> [THE TASK] When you reach the line that contains "柳倉1号 通常砂防工事 (563, 972)" in the data below, start reproducing lines exactly, and stop after the line that contains "主要地方道能都内浦線 橋りょう補修(防災・安全)工事(真脇大橋) (705, 1710)".

> [THE DATA]
---*---
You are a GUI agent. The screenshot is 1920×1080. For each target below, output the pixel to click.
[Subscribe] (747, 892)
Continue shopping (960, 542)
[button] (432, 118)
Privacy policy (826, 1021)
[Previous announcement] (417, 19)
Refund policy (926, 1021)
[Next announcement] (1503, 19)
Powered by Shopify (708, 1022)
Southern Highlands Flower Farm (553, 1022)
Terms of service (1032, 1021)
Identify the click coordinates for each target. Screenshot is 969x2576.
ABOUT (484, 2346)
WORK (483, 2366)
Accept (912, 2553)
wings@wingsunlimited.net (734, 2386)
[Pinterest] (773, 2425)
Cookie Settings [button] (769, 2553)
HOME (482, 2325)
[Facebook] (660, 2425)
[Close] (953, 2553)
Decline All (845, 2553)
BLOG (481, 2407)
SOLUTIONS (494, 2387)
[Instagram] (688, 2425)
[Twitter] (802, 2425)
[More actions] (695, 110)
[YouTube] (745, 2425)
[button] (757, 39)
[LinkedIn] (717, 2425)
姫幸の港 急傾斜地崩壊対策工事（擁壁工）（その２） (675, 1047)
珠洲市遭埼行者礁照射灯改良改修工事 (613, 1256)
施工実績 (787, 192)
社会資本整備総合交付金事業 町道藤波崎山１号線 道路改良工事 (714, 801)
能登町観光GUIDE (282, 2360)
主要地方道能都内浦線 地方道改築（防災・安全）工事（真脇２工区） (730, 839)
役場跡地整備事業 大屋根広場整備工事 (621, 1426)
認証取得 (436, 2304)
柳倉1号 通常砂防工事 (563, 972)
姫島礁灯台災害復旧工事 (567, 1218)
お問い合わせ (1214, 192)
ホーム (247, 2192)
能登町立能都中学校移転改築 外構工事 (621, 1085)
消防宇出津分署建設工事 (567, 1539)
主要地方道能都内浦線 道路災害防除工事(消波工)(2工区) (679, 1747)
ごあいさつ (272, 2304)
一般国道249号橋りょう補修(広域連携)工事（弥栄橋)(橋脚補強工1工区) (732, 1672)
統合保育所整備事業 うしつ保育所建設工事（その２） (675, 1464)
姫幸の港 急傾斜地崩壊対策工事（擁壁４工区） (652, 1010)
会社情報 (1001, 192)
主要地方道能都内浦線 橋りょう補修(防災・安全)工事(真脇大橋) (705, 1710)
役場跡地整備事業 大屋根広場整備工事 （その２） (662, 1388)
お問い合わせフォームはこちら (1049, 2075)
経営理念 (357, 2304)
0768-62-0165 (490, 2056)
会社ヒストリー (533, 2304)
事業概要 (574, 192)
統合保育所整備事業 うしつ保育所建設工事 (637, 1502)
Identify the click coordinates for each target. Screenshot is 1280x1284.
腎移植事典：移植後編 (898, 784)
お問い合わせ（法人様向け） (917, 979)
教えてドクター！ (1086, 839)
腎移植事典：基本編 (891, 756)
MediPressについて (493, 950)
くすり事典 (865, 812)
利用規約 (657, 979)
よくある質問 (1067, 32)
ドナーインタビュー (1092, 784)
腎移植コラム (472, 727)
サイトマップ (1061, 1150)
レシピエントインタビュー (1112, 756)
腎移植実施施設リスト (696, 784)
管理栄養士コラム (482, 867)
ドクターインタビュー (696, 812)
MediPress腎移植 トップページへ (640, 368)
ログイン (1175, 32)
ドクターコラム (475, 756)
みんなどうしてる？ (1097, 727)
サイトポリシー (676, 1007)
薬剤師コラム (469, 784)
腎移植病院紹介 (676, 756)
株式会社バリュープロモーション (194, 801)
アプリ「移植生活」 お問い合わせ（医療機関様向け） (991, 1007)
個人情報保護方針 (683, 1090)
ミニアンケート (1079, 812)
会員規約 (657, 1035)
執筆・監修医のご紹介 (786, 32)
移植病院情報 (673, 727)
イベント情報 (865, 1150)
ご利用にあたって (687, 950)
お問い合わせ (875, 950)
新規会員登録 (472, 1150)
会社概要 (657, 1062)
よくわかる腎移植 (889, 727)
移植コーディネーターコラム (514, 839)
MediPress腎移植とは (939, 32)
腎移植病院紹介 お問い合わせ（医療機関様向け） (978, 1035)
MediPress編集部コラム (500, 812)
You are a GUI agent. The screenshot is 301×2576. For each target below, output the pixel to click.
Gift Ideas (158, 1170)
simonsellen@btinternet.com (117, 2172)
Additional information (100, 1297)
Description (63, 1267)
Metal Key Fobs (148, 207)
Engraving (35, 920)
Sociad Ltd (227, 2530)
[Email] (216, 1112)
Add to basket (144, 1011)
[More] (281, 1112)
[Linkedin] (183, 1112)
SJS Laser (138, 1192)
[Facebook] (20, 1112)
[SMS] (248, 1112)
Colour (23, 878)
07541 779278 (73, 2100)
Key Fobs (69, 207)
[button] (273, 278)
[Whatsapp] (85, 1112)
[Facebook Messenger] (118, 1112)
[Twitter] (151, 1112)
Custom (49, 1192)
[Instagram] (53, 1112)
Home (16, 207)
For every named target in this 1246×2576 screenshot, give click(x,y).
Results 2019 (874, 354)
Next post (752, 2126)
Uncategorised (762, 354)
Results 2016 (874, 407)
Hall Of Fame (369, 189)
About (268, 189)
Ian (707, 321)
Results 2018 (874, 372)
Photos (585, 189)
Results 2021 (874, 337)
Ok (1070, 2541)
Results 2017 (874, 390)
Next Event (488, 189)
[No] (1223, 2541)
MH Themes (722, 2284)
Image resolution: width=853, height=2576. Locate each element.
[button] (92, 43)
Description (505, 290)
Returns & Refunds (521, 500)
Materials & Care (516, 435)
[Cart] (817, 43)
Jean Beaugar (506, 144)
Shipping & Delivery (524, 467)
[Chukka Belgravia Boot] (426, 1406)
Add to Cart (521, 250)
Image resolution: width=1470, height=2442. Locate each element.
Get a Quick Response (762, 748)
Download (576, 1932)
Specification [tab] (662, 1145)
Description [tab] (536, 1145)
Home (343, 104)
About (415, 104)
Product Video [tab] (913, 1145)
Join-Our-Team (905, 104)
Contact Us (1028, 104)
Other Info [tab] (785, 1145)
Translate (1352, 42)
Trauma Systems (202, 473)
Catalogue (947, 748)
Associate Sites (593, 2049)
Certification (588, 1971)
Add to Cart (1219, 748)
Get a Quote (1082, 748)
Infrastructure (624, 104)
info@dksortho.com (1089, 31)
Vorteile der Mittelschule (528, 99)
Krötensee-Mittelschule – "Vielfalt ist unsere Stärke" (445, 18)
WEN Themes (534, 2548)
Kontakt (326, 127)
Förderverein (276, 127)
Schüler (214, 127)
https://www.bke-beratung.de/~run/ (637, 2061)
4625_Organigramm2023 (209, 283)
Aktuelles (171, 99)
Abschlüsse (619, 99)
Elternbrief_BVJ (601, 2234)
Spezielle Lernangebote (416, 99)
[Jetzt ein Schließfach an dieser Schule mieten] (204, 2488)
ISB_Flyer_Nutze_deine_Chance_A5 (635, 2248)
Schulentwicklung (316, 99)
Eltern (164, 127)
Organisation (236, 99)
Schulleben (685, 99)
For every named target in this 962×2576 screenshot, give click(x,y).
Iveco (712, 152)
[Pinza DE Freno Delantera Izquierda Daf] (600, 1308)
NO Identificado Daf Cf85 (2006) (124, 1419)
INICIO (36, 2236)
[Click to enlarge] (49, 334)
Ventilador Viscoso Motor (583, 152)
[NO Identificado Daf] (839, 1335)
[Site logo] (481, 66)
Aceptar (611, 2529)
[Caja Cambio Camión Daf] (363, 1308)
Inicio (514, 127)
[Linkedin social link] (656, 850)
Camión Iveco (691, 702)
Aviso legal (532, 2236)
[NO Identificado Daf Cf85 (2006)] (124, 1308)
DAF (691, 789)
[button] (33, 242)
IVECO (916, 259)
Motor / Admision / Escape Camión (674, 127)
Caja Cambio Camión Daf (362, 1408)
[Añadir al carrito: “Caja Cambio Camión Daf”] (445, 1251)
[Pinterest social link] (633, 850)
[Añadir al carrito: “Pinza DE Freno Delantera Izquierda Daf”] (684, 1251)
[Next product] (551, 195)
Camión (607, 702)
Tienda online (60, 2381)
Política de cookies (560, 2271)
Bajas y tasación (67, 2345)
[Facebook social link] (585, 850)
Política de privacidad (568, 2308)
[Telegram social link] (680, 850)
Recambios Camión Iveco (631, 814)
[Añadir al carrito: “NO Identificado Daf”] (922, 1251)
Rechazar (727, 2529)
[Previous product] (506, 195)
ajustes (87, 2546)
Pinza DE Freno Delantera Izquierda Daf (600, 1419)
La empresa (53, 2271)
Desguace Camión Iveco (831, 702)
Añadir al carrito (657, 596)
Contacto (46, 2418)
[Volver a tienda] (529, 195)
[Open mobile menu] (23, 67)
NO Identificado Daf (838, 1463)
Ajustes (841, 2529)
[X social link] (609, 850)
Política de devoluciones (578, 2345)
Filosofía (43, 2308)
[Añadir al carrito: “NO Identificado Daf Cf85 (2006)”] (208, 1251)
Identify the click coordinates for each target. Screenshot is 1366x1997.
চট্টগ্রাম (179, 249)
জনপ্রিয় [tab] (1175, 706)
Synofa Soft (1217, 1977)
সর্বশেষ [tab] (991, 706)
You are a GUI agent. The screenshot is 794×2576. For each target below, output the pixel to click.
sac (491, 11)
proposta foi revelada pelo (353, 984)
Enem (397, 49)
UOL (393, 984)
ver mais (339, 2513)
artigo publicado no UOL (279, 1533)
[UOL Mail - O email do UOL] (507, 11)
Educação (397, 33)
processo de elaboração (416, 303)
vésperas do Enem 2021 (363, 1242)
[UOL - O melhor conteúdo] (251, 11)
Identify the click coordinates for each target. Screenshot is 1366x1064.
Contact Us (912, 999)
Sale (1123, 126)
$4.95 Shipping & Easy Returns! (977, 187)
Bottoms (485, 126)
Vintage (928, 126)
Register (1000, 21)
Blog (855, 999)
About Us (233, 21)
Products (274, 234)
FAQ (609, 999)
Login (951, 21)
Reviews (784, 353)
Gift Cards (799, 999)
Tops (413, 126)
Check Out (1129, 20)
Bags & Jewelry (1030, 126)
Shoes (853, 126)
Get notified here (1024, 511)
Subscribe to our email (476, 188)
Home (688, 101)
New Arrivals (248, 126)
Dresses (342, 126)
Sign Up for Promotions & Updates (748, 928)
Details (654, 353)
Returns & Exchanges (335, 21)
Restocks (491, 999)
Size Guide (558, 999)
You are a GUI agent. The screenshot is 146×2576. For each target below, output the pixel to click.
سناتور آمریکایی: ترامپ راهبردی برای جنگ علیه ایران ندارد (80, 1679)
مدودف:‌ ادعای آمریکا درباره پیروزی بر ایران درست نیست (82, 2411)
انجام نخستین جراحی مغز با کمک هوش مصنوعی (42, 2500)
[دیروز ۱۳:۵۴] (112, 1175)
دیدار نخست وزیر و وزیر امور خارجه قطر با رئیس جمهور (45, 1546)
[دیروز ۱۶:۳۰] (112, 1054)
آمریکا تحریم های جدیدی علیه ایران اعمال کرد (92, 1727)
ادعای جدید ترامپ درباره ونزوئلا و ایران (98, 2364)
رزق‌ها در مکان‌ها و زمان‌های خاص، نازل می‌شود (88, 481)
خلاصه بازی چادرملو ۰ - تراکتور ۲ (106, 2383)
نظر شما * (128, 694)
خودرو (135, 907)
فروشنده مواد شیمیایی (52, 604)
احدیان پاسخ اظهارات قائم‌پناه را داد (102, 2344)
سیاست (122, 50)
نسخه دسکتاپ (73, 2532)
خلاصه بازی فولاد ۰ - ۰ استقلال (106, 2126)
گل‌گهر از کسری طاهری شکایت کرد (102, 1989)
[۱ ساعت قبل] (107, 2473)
---*---
> [EXERCISE RESPONSE]
柳倉1号 通常砂防工事 (563, 972)
姫島礁灯台災害復旧工事 (567, 1218)
お問い合わせ (1214, 192)
ホーム (247, 2192)
能登町立能都中学校移転改築 外構工事 (621, 1085)
消防宇出津分署建設工事 (567, 1539)
主要地方道能都内浦線 道路災害防除工事(消波工)(2工区) (679, 1747)
ごあいさつ (272, 2304)
一般国道249号橋りょう補修(広域連携)工事（弥栄橋)(橋脚補強工1工区) (732, 1672)
統合保育所整備事業 うしつ保育所建設工事（その２） (675, 1464)
姫幸の港 急傾斜地崩壊対策工事（擁壁４工区） (652, 1010)
会社情報 (1001, 192)
主要地方道能都内浦線 橋りょう補修(防災・安全)工事(真脇大橋) (705, 1710)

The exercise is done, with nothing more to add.